Aujourd’hui, les talk-shows semblent plus que jamais à l’affût, conditionnés au clash, au buzz. Et le téléspectateur ? Il adore, ou plutôt il adore détester ces moments, ces animateurs, ces chroniqueurs, ces invités. Après le binge watching des séries, vit-on une ère du hate watching à la télévision ?

Y a-t-il un pilote dans l’avion ?

De Lunettes noires pour nuits blanches à Salut les Terriens en passant par Tout le monde en parle, Thierry Ardisson a, selon lui, inventé le genre, le talk-show cash. Maintes fois copié, et aujourd’hui dépassé ? En effet, Christophe Dechavanne, Marc-Olivier Fogiel, Laurent Ruquier et consorts sont depuis passés par là, parfois en concurrence les uns des autres, entraînant une guerre d’ego et une escalade sur les plateaux. Pour les animateurs, il ne s’agit plus seulement de faire de l’audience mais l’actualité, non plus d’être le sujet de conversation le lendemain à la machine à café mais le trending topic sur Twitter pendant plusieurs jours.

C’est pourquoi ils conçoivent les castings de leurs émissions comme des poudrières, des bombes à retardement. « Si certains clashs sont des cris du cœur, imprévisibles et personnels, d’autres sont des dérapages contrôlés, expliquait déjà à la rentrée dernière Aliette de Villeneuve, responsable du pôle contenu à NPA Conseil. C'est la méthode de Thierry Ardisson, on peut même se demander s’ils ne sont pas écrits sur ses fiches. »

Plus grand je veux devenir chroniqueur

Si le chroniqueur a toujours existé, il est devenu un métier à part entière. Qui sait que Gilles Verdez a été journaliste sportif, que Gilles-William Goldnadel est avocat ou que Christine Angot écrit toujours de l’autofiction ? Ils s’expriment sur tous les sujets, sans distinction. Après son départ d’On n’est pas couché, le romancier Yann Moix est passé chez Ardisson, et pour le remplacer, Laurent Ruquier a choisi Charles Consigny, car il est étudiant au barreau de Paris ? Ex-conseiller com' de Christine Boutin ? Auteur de plusieurs romans ? Non, parce qu’il est « le réac le plus sympathique de Paris ».

Thierry Ardisson a poussé le concept (le vice ?) jusqu’à créer une émission construite entièrement non pas autour d’invités mais de chroniqueurs.
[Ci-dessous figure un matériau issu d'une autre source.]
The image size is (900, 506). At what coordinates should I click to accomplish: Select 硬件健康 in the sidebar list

Ce sont les Terriens du dimanche, où la femme politique Rachel Garrido, le spécialiste de téléréalité Jeremstar, l’humoriste Mathieu Madénian et l’éditorialiste Franz-Olivier Giesbert « discutent ». Depuis janvier 2018, l’émission accueille aussi un invité, comme Eric Zemmour dimanche dernier. Oui, l’ex-chroniqueur d’On n’est pas couché. Le serpent se mord la queue… jusqu’à la tête.
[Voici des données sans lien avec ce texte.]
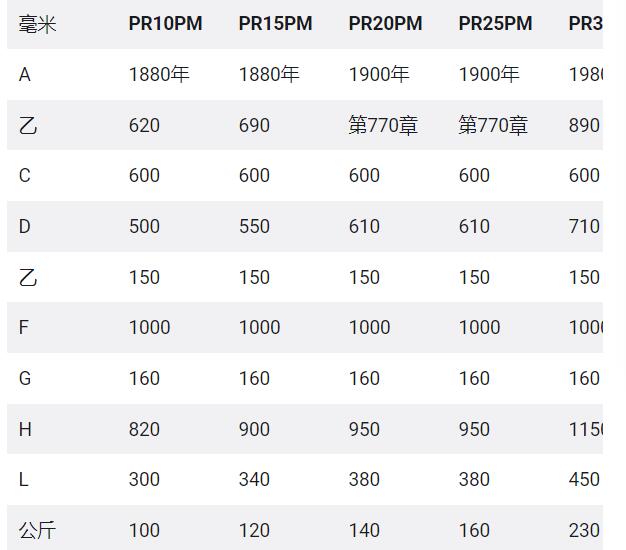626x550 pixels.
Task: Select the 620 value in PR10PM column
Action: [x=144, y=125]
Le sale quart d’heure de célébrité

Dans On n'est pas couché, il ne s’agit plus de faire sa promo ou d’être interviewé, mais de « passer sur le gril ». Les invités qui acceptent de venir savent qu’ils vont passer un mauvais quart d’heure, mais c’est le jeu. En échange d’une exposition sur une grande chaîne, ils prennent le risque de se faire malmener, ou mal voir, qu’ils ne soient pas forcément prêts ( le jeune chanteur Gauvain Sers s'en souvient encore) ou rompu à l’exercice (les polémistes « professionnels » Eric Zemmour, Michel Onfray, Alain Finkielkraut…). Thierry Ardisson, lui, n’est jamais contre une petite sortie de plateau avec pertes et fracas. Il est d’ailleurs prêt à réinviter Eric Zemmour, et ne milite pas forcément le retour de sa chroniqueuse Hapsatou Sy : « Si elle revient dans un bon esprit oui, sinon je ne souhaite pas qu’elle revienne ». Quel bon esprit ?

Pourquoi tant de haine ?

Les talk-shows étaient et sont encore parfois un lieu de « talk », de discussions, d’idées, de culture, ce qui a fait dire à Thierry Ardisson dans Society cet été, que ses émissions étaient comme des dîners parisiens auxquels étaient invités les téléspectateurs. Un concept qu’il a littéralement adapté avec 93, Faubourg Saint-Honoré. Mais les talk-shows se focalisent de plus en plus sur le « show », le spectacle. Ce n’est plus un dîner parisien, ce sont les jeux du cirque. Les bobos parisiens sont toujours là, animateurs, chroniqueurs ou invités, mais les téléspectateurs, eux, sont moins loin là pour les écouter que pour les détester. On n’attend pas de Christine Angot qu’elle critique la nouvelle pièce d’Enora Malagré, mais qu' elle se paye l'ex-chroniqueuse de TPMP. Et que celle-ci réplique. Alors que ces émissions font de bonnes audiences, combien de spectateurs sont devant leur télé pour s’assurer qu’il ne faut vraiment pas les regarder.